MILAN (Reuters) - The shareholders of Italian railways group Italo have accepted a 1.98 billion euro ($2.43 billion) takeover offer by Global Infrastructure Partners (GIP) and scrapped plans for listing the company on the Milan bourse.
The U.S.-based infrastructure fund raised its offer for all of Italo late on Wednesday from an initial bid of 1.9 billion euros, excluding debt.
The new offer includes an equity value for Italo of 1.94 billion euros, the promise to pay out 30 million euros in already promised dividends and another 10 million euros to cover for the cost of dropping the planned listing.

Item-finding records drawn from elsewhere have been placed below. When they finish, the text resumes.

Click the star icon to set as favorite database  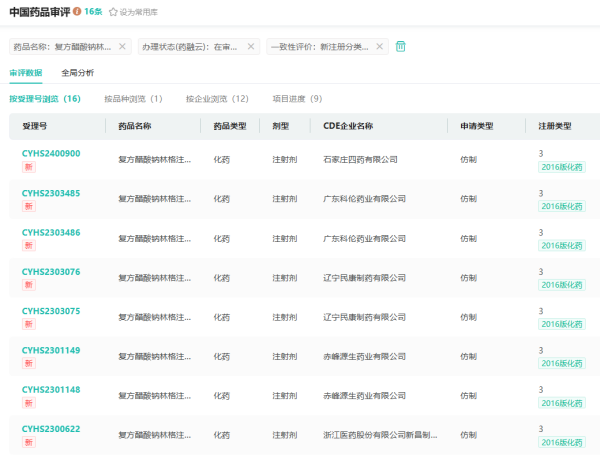[113, 12]
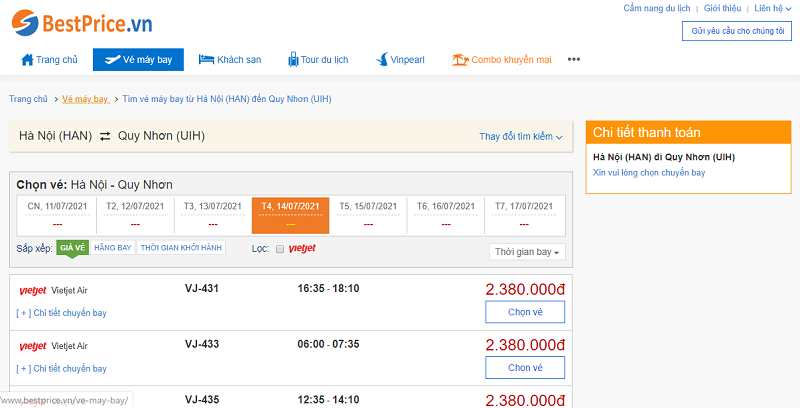Open the Vinpearl bird icon
Viewport: 800px width, 408px height.
pyautogui.click(x=382, y=60)
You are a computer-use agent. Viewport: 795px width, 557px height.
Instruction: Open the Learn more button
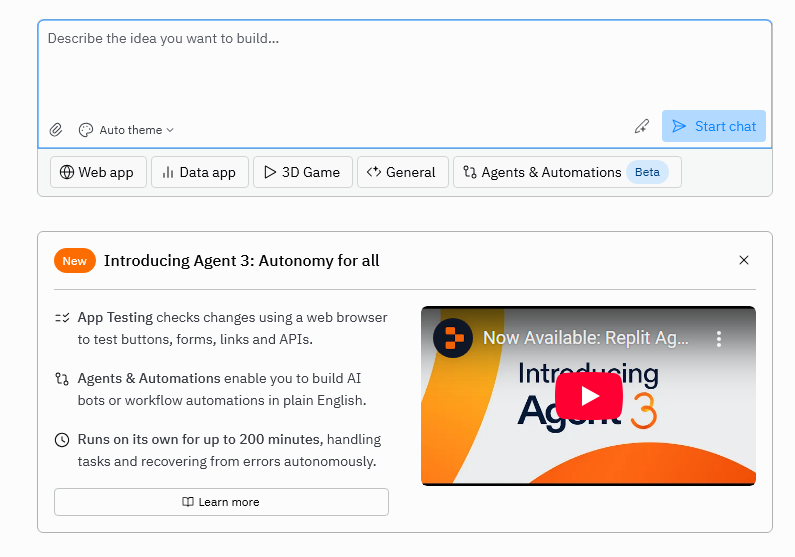[x=221, y=502]
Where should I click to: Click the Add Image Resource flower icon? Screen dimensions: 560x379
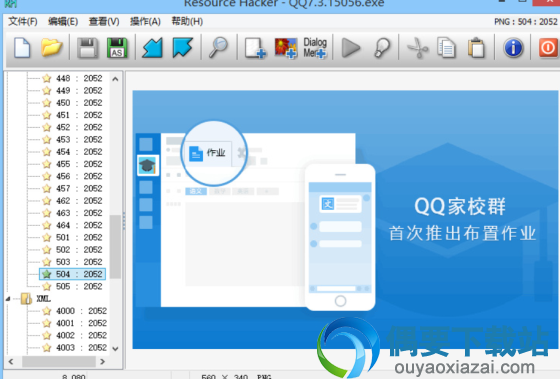tap(285, 48)
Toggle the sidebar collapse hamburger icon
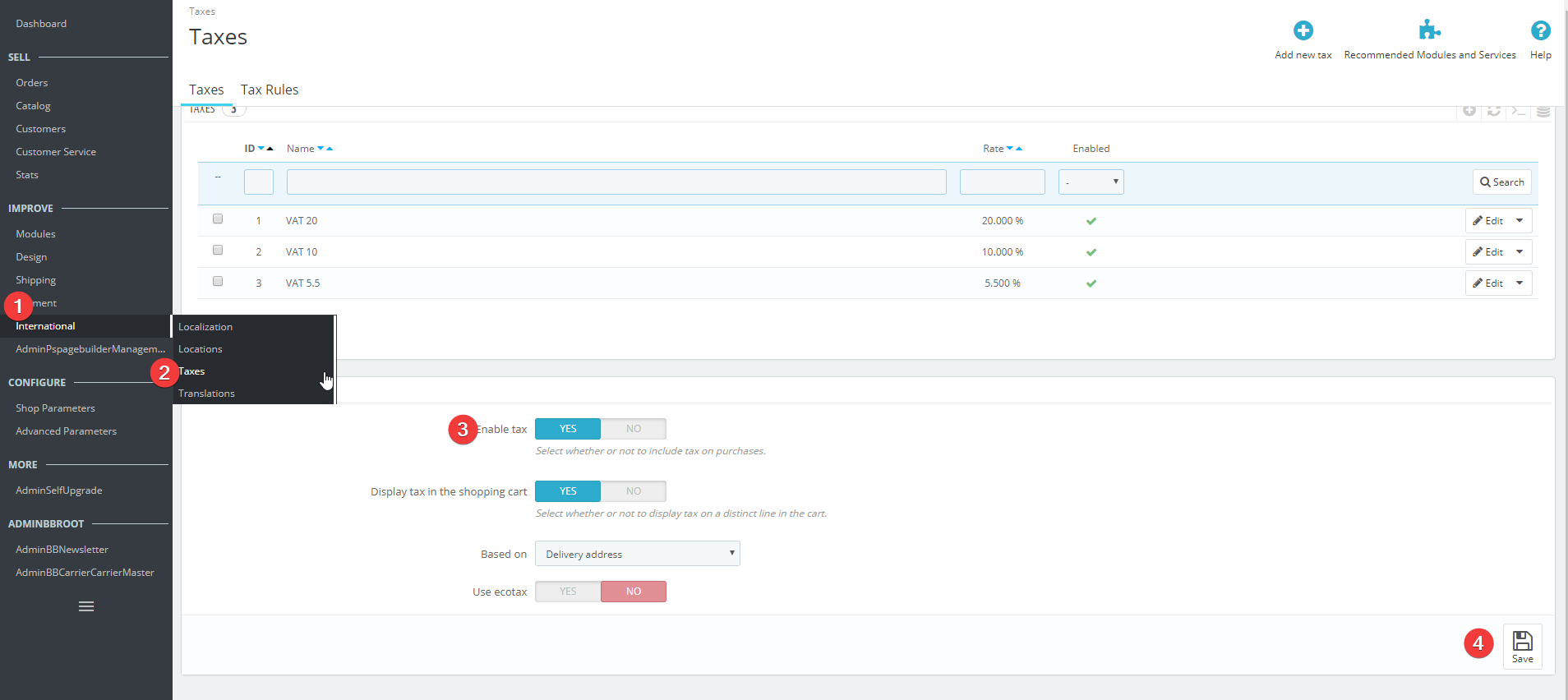 (x=86, y=606)
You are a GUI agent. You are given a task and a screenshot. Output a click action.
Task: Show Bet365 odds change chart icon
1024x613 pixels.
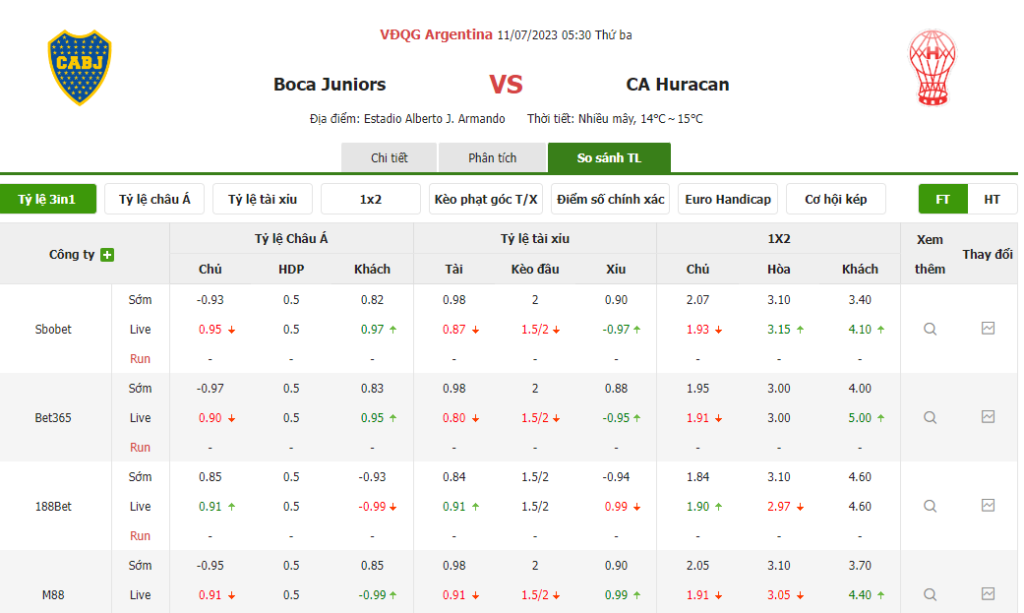pos(988,417)
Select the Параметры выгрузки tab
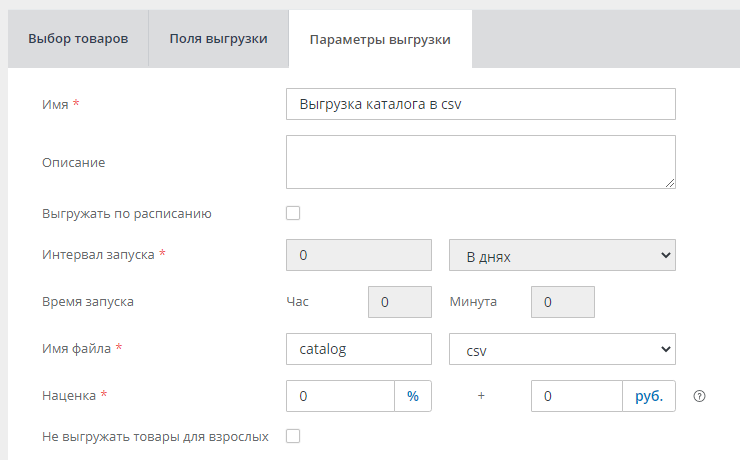740x460 pixels. click(380, 39)
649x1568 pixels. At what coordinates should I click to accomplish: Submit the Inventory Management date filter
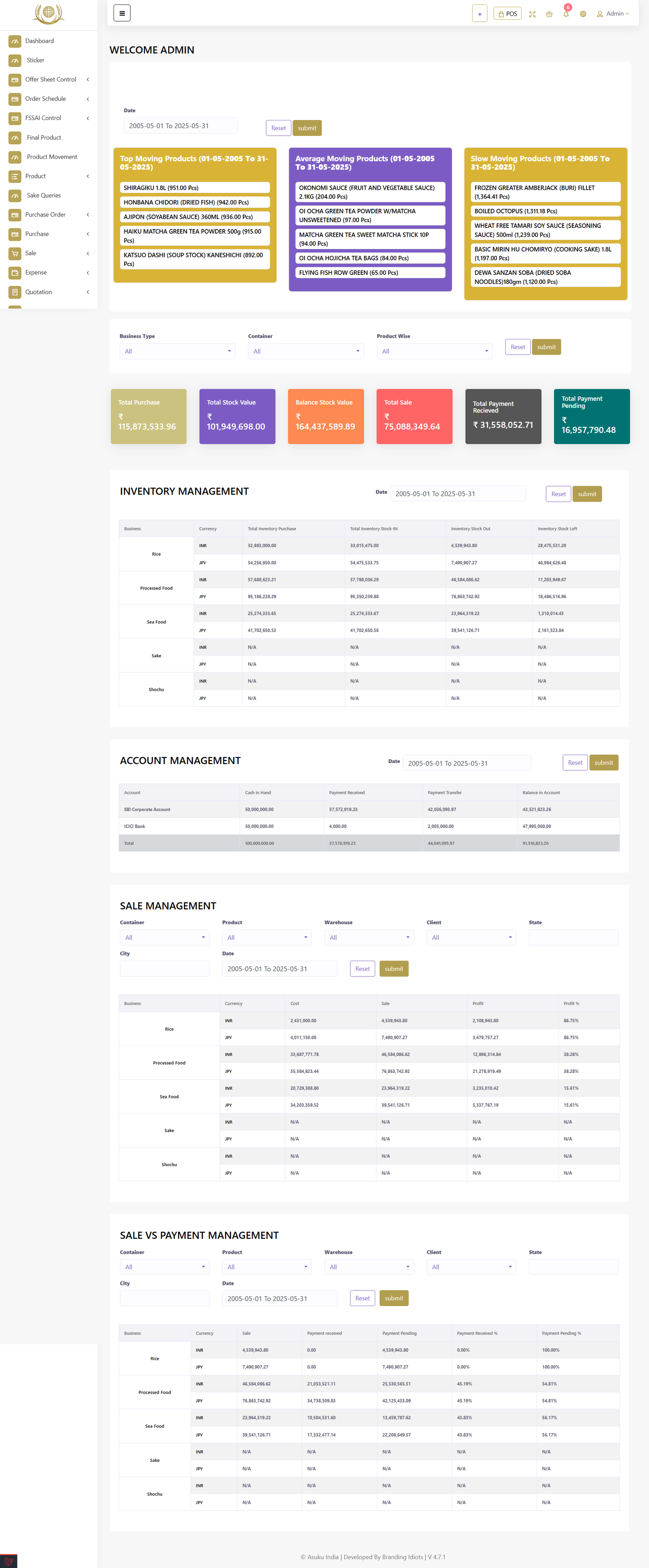(586, 494)
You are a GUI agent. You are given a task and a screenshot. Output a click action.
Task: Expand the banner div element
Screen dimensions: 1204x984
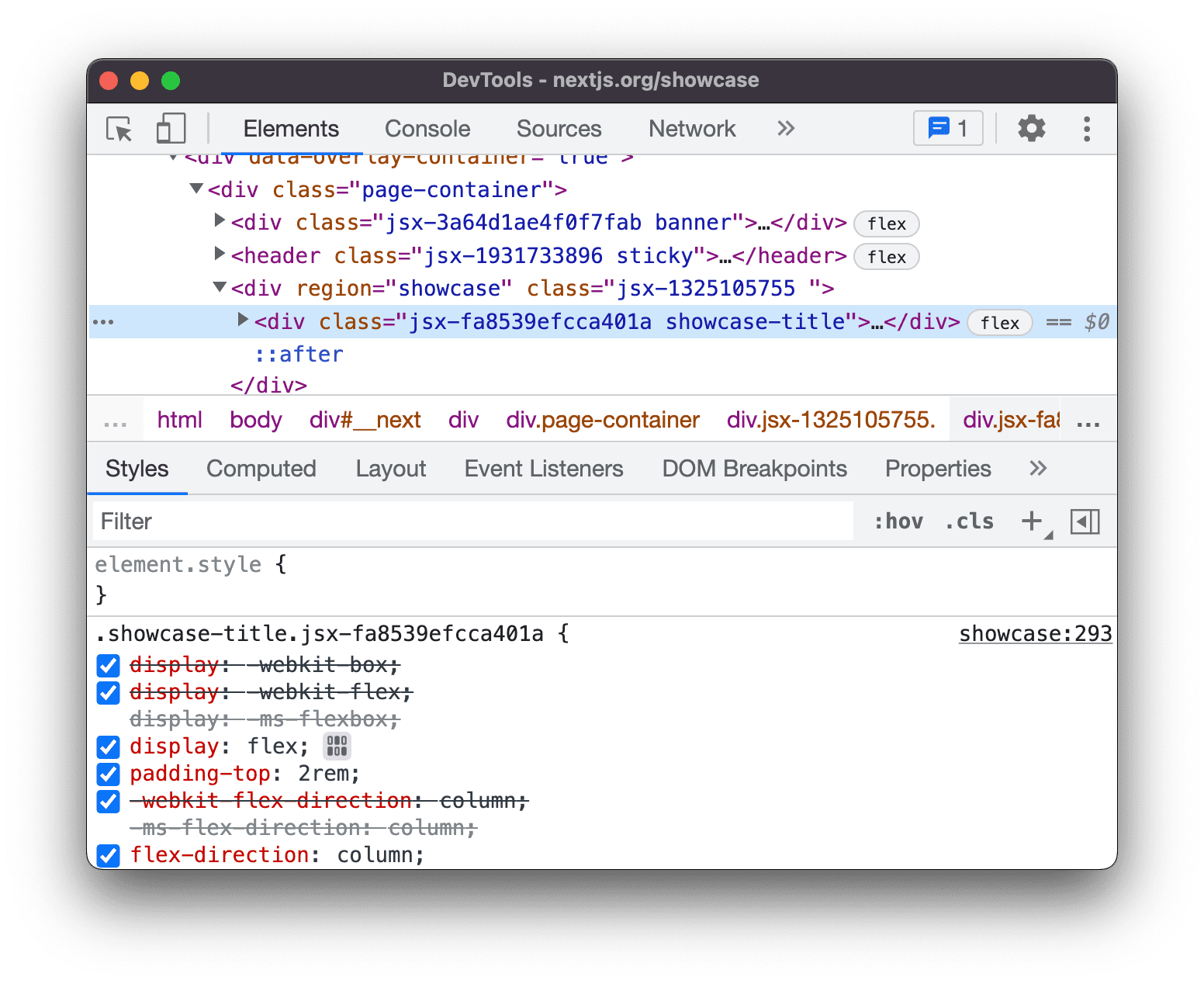220,222
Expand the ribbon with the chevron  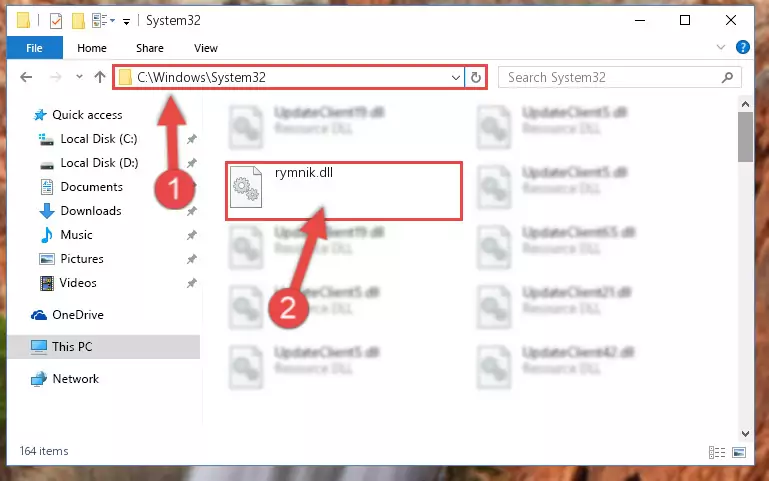[720, 47]
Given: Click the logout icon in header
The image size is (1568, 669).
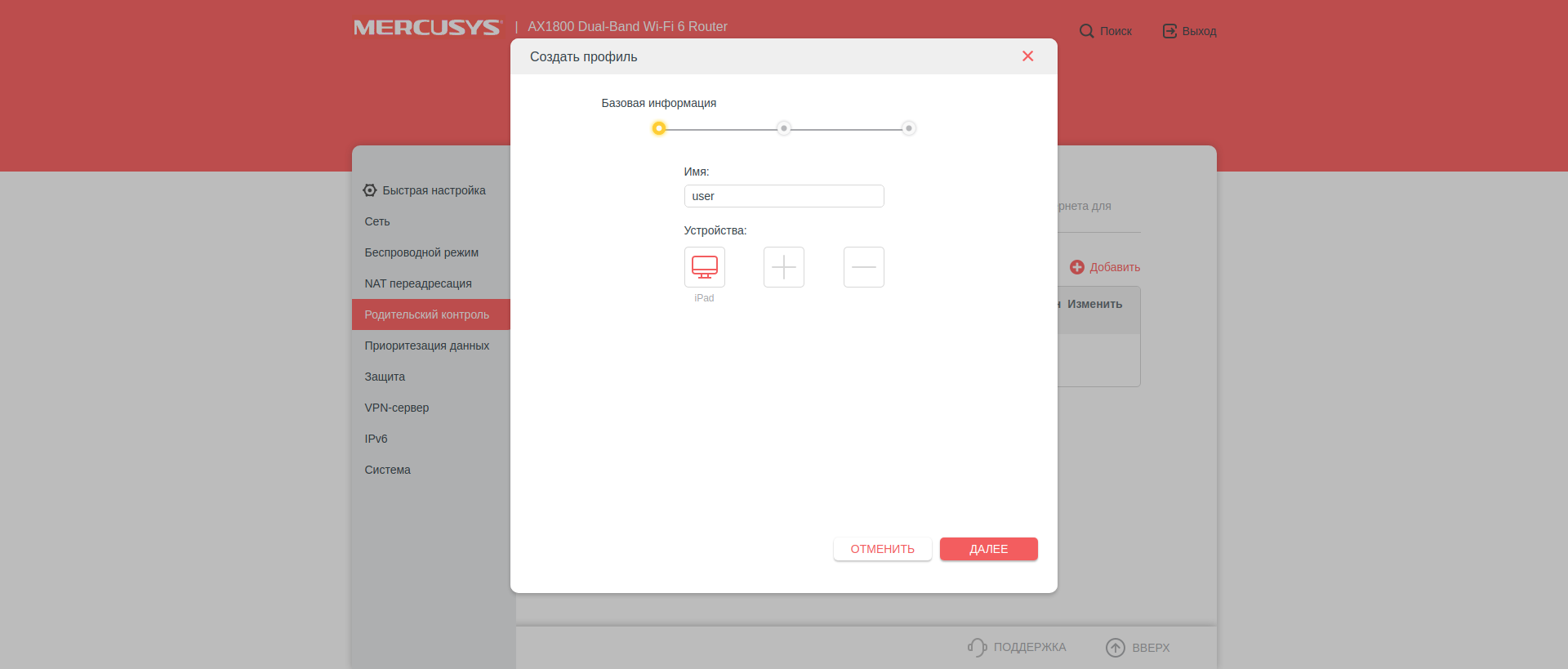Looking at the screenshot, I should point(1169,31).
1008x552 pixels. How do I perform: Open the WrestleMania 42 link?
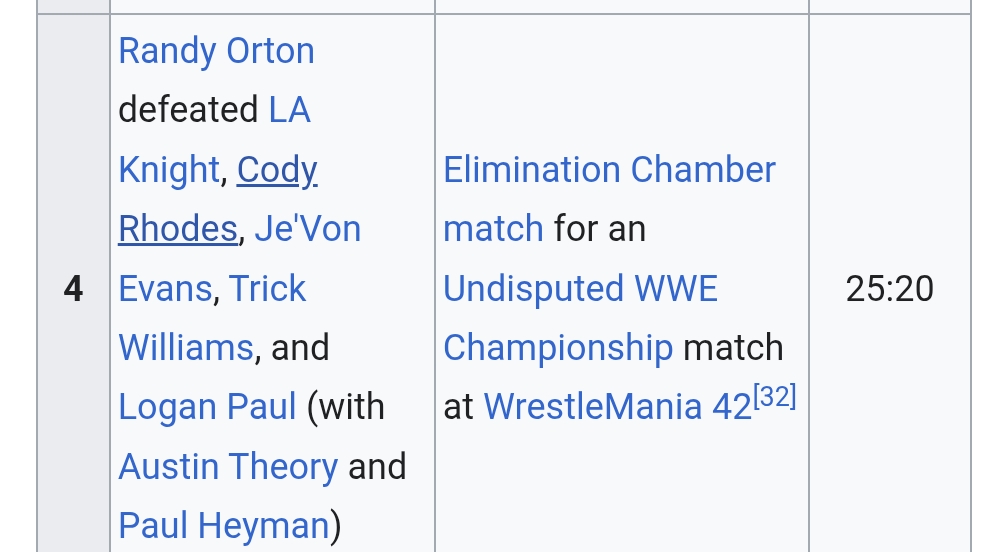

Italo had planned to offer up to 40 percent of its capital in an initial public offering (IPO) slated for later this month.
Under the GIP offer, Italo’s shareholders can reinvest in the group and buy up to 25 percent of the railway operator.
Italo aims to expand further at home and to export its business model abroad so being part of GPI, a U.S.-based infrastructure fund that manages assets worth 40 billion euros, could help further those ambitions.
Accepting the GIP offer - which arrived just days before Italo was expected to set a price range for its IPO - will give the company’s shareholders the opportunity to cash in on an investment that took a decade to turn a profit.
Based on initial interest from potential investors during the IPO’s pre-marketing, the GIP offer also presents an upside to the valuation that would have likely emerged through the share offering, two sources close to the matter have said.
By selling their shares, however, investors miss out on any potential share price increase and dividend payments that Italo - a business with a core profit margin of around 35 percent - might have offered in the future.
Italo’s founders, including former Ferrari boss Luca Cordero di Montezemolo, invested a combined 1 billion euros in the start-up in 2006, seeking to challenge Italy’s state-owned Ferrovie dello Stato on high-speed routes across the country.
Arriving just weeks before Italy’s national election on March 4, the takeover bid removes any uncertainty Italo could have faced if it had pursued its listing plans. It also shows there is appetite for Italian assets despite the looming vote.
GIP was advised in the deal by Italian investment bank Mediobanca MDBI.MI.